Recently my wife and I were discussing what I'd do if I wasn't building and maintaining security systems all day. We both came to the same conclusion...I'd probably end up building and maintaining security systems all day.
There has always been something about a lock that fascinates me. Perhaps it's the cleverness (or perceived cleverness) of the mechanisms themselves. Or maybe it has to do with the mystery held behind the lock. To carefully manipulate such a mechanism open without the proper key is a thrill to me. So too the pure savagery of a successful destructive entry with drill or hammer, overwhelming cleverness through sheer brutality. Where things get really interesting for me though is mitigating vulnerabilities. In my experience there are many who find issues, but fewer who are willing and/or able to actually fix them. So when I faced with multiple reports of a particular safe I owned being easily exploitable, down the rabbit hole I go to mitigate the risk.
I received this floor safe a long time ago. It's really not much to speak of, but I see similar on the shelves all the time for non-insulated security. While scrolling through a certain video streaming service one day I found several examples of a simple exploit to bypass this very safe. It was such a silly sounding hack I naturally had to verify it was possible on mine, and found it certainly was. Since I didn't discover the vulnerability, I'll simply describe it with some images below, then move on to mitigation.
As you can see the circuit board on the left, the brains of the digital keypad controlling the solenoid locking release on the right, is affixed directly to the door of the safe. What you don't see are the three LED lights soldered to the board which go all the way through the case wall to the front, seen here from the front.
Using a section of coat hanger, one can trivially push past any one of the LED bulbs, make a left hand bend, and toggle the solenoid release from the inside, allowing the locking bolts to move and the case to open. This is a ridiculously easy compromise to do with very little evidence to show the case has been tampered with outside one of the lights being out of alignment. While I immediately wanted to throw out the case and recommend against anyone buying something similar, it occurred to me how ridiculous that sounded without even attempting a mitigations, so I set about solving the issue in a way that others might easily replicate, thereby mitigating the risk without spending another $50-$500 on a "better" safe.
My criteria were simple
1. Actually solve the problem of reaching the solenoid from the LED hole
2. Use common materials anyone might have on hand or cheaply acquire
3. Be as close to 'free' as possible to offset the time and sunk cost of purchase
For reference, this is a SentrySafe Medium Security Safe with Digital Keypad. The exact model is unknown as its branding has been removed, but the latest models retail for $130, I price I would imagine most people would want to avoid paying again to replace the safe should the developer fail to harden the design.

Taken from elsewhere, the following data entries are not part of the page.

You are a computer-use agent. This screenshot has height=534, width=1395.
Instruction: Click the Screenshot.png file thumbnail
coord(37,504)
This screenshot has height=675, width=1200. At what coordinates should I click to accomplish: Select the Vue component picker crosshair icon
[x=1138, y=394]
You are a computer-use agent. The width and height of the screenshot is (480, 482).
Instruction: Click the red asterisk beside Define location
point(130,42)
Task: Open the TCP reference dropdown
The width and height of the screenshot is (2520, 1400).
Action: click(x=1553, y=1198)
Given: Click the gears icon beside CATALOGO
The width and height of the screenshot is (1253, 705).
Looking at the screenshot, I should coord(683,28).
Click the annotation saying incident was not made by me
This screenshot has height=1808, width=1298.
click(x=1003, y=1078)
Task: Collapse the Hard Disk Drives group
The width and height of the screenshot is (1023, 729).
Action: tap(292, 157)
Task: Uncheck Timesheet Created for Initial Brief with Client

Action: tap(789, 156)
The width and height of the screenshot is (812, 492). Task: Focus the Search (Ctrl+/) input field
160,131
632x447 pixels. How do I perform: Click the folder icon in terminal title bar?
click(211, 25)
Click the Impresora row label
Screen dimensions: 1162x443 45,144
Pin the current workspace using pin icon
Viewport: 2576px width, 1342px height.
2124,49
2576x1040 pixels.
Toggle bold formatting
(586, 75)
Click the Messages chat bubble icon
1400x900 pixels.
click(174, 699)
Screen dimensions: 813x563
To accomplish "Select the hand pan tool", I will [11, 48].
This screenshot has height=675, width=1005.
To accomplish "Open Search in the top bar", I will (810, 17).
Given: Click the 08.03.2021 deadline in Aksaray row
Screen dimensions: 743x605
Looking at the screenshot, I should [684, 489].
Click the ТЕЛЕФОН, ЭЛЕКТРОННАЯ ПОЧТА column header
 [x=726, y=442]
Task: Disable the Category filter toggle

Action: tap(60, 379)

My first idea was simply welding a piece of steel between the circuit board and solenoid to block access, but this solution failed my criteria multiple ways. Most people don't have a welder lying around, let alone know how to use it. Also it introduced the risk of damaging the safe if the components overheated under such tight constraints. My final solution was much simpler and, in retrospect, much harder to circumvent than a single sided barrier.
First, let's get a metal soup can. Cans are great for metal work as they readily available and can be used a few different ways. This one we're going to cut down to size so that it fits over the entire circuit board. The wires conduct electricity to the solenoid so there isn't any issue with radio frequency interference once it's cut down to size.
Using tin snips, I cut off the excess can and fashioned a few feet that could be bent out and used as mount points. These can be glued to the back of the safe. I used a glue-gun, but one could also use silicon or JB-Weld just as well. Be mindful of gravity though and make sure if you use a long setting glue to orient the safe to avoid it sliding down. Again, it just needs to be strong enough to baffle an attempt to push in the LED and attack the solenoid using something like a coat hanger.
One note here. If you've made it this far you may be contemplating removing the door to make the modification a little simpler. Word of advice:
DON'T TAKE OFF THE DOOR!
I did this on mine and wouldn't recommend it. It isn't necessary to apply our baffle nor is it easy to replace. So let's say it together now...
The final product should look something like this, providing 360 degrees to baffle a would-be attacker or adolescent looking to one-up Mom/Dad on who controls the remote.
Once the safe is put back together, you shouldn't have any further issues with the solenoid being accessed from the three LED holes in front of the circuit board.
Testing and conclusion...
After reassembling the safe door with it's new baffle, I decided to test dislodging the baffle using a straight pick. This seems to be the most obvious threat to the new design, especially when something like a glue-stick is used over something harder like a weld product. What I found though is that, for something fitting through that tiny LED hole is going to be very susceptible to bending under pressure, making it less than ideal to dislodge. Also it would have press into the circuit board itself, causing more disruption to the system and damage that would make the attack more apparent regardless of it's success. Finally, I found the battery pack actually makes a decent backer for the baffle, as it protrudes into the lock body area about half an inch. Even if the baffle was dislodged, it wouldn't be falling complete away, making manipulation a tricky business. All in all, a stupid simple mitigation for a stupid simple vulnerability which only takes a few minutes and basic items to accomplish.